── DATA

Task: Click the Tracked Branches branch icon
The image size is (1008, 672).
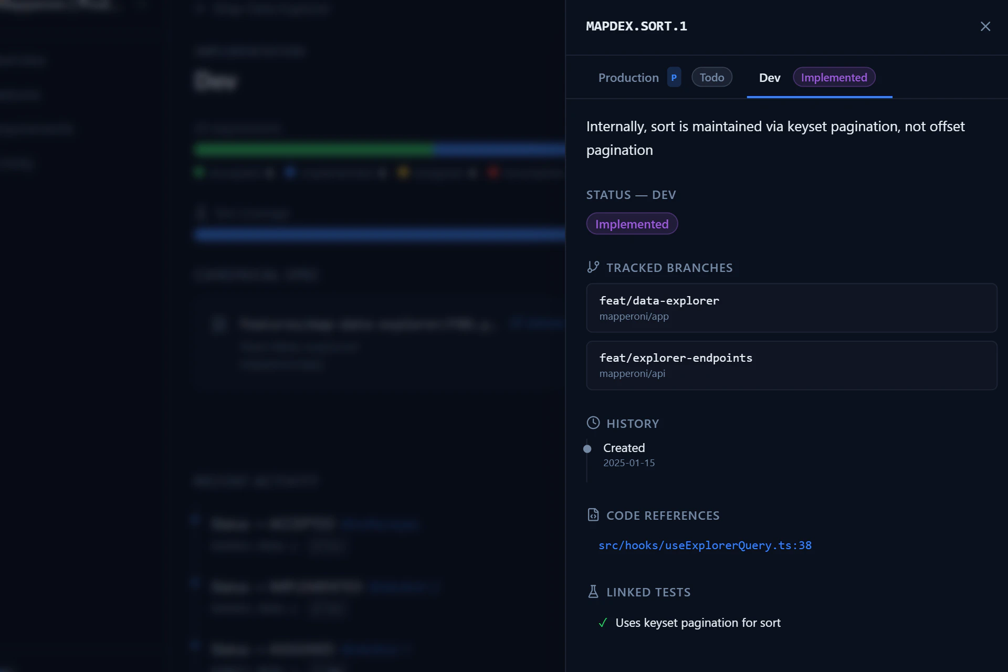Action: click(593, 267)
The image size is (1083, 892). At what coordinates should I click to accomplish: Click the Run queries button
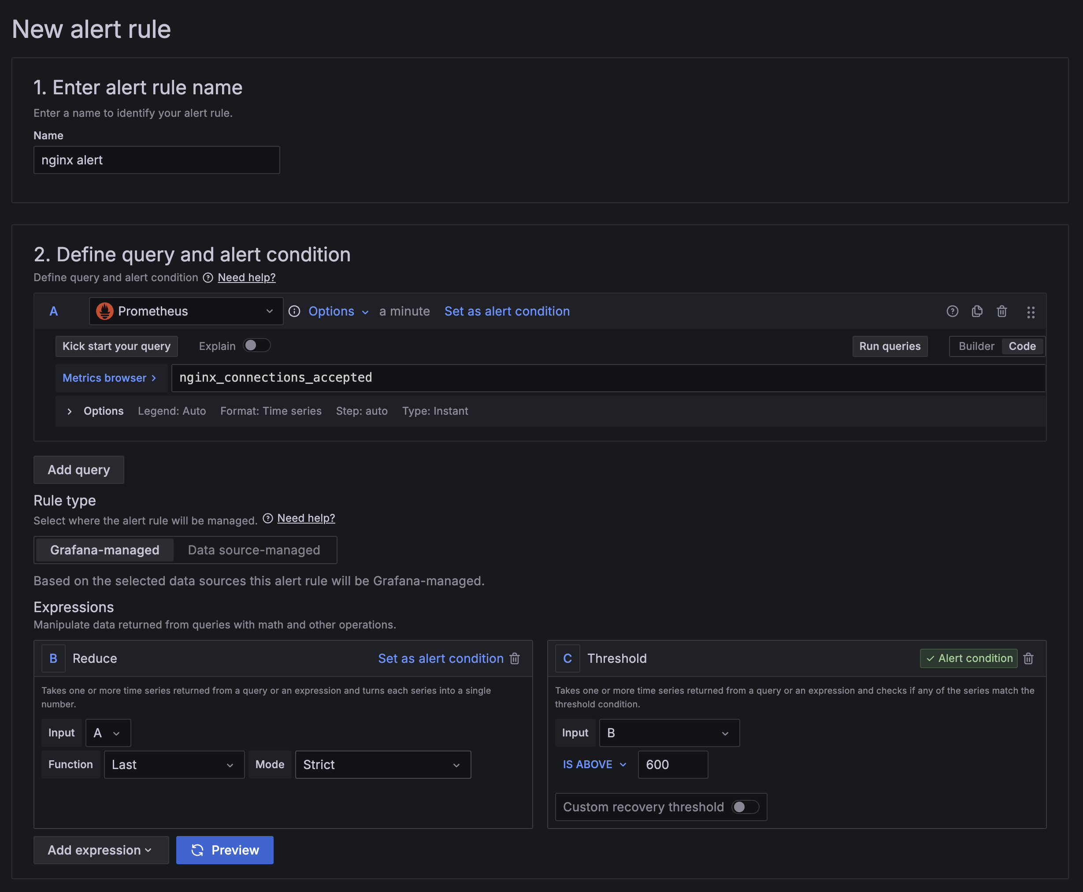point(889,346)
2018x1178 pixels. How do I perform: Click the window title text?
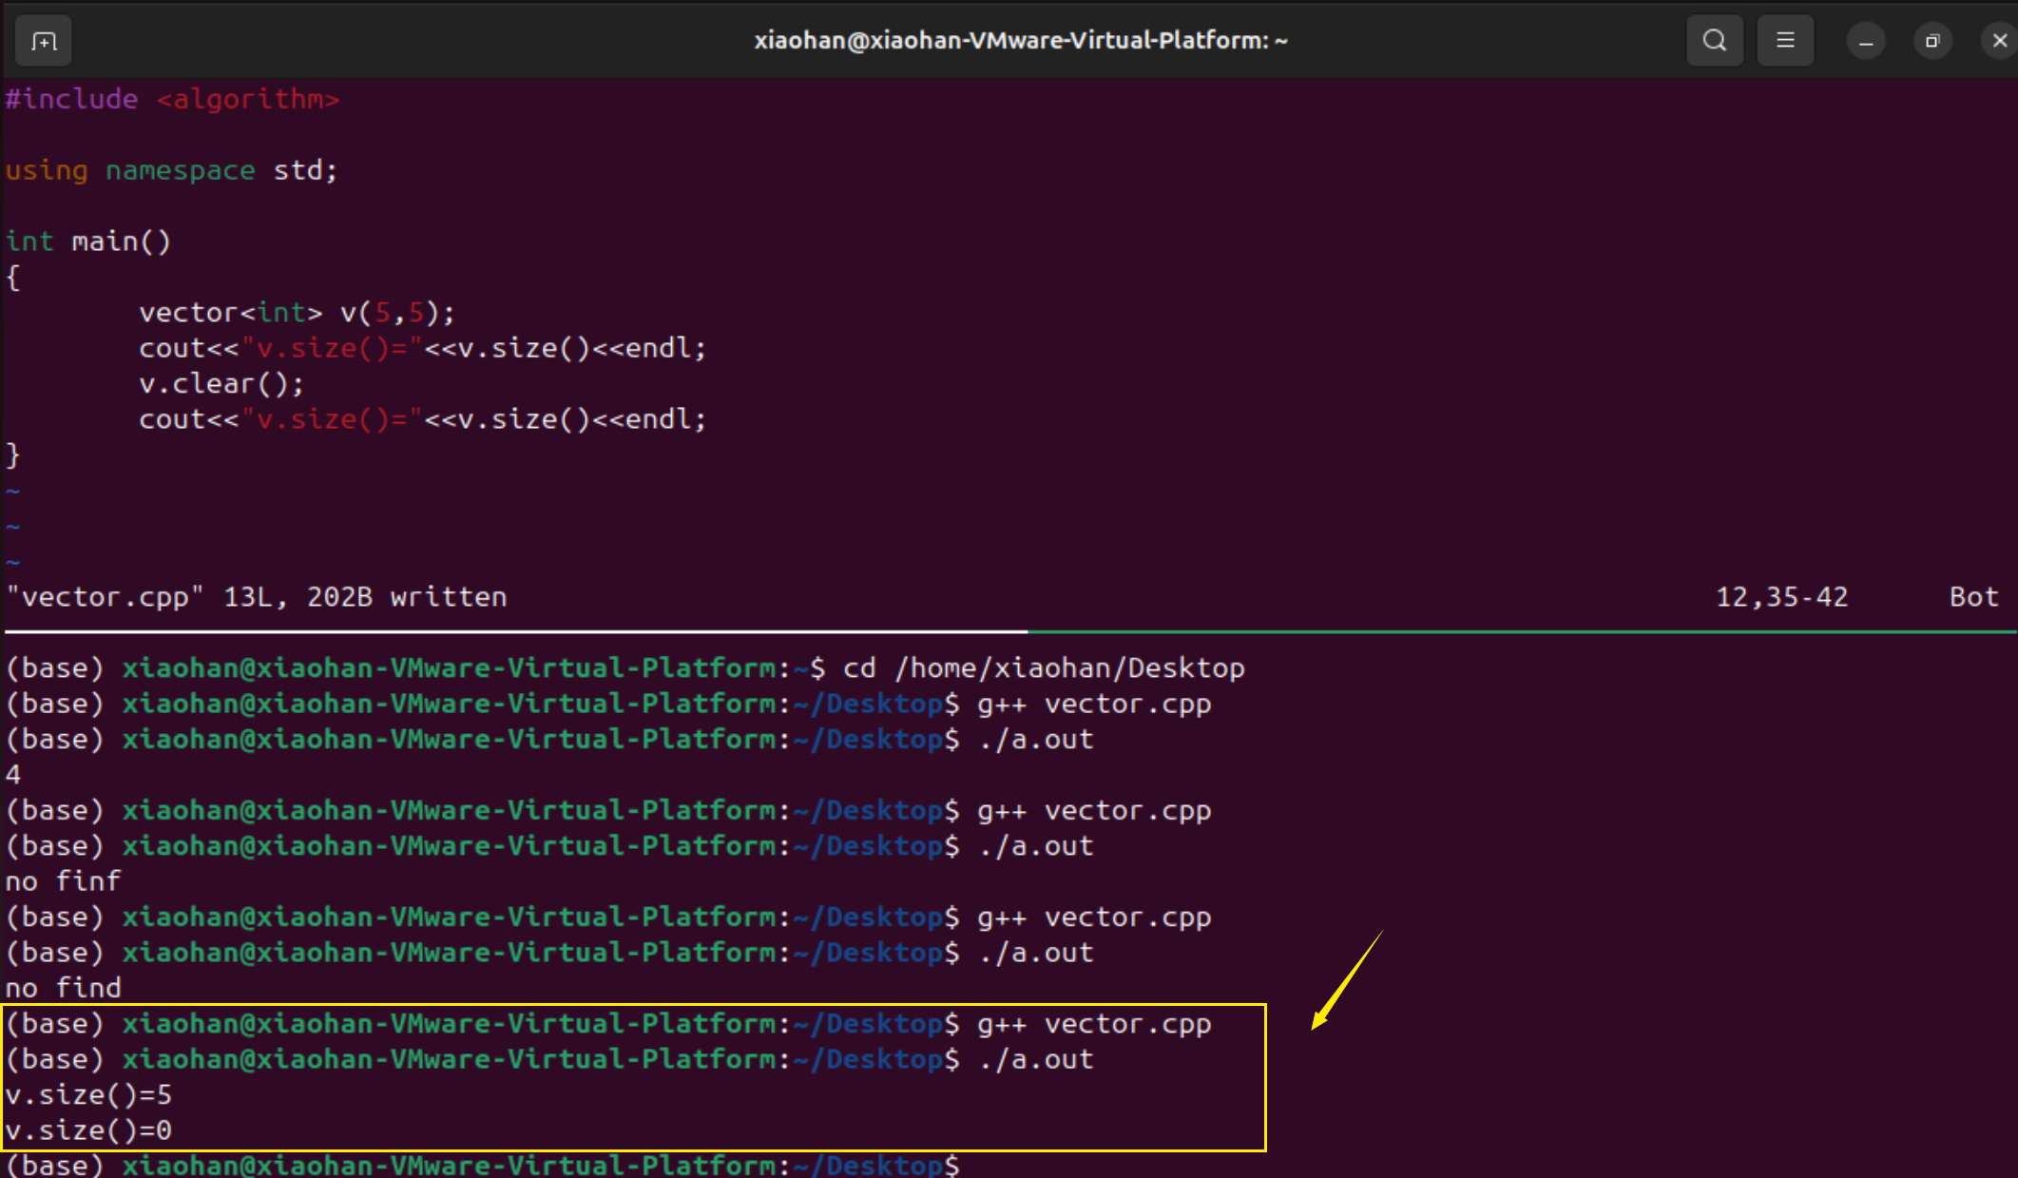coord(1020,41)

────

- **TO DO**:
Your copy of the entries must be exact and must contain no pictures.

- **ANSWER SECTION**:
Task: Click the Tracked Branches branch icon
The image size is (1008, 672).
Action: click(593, 267)
The image size is (1083, 892). At what coordinates should I click to accomplish: Click the Run queries button
point(889,346)
2018x1178 pixels. How do I perform: Click the window title text?
coord(1020,41)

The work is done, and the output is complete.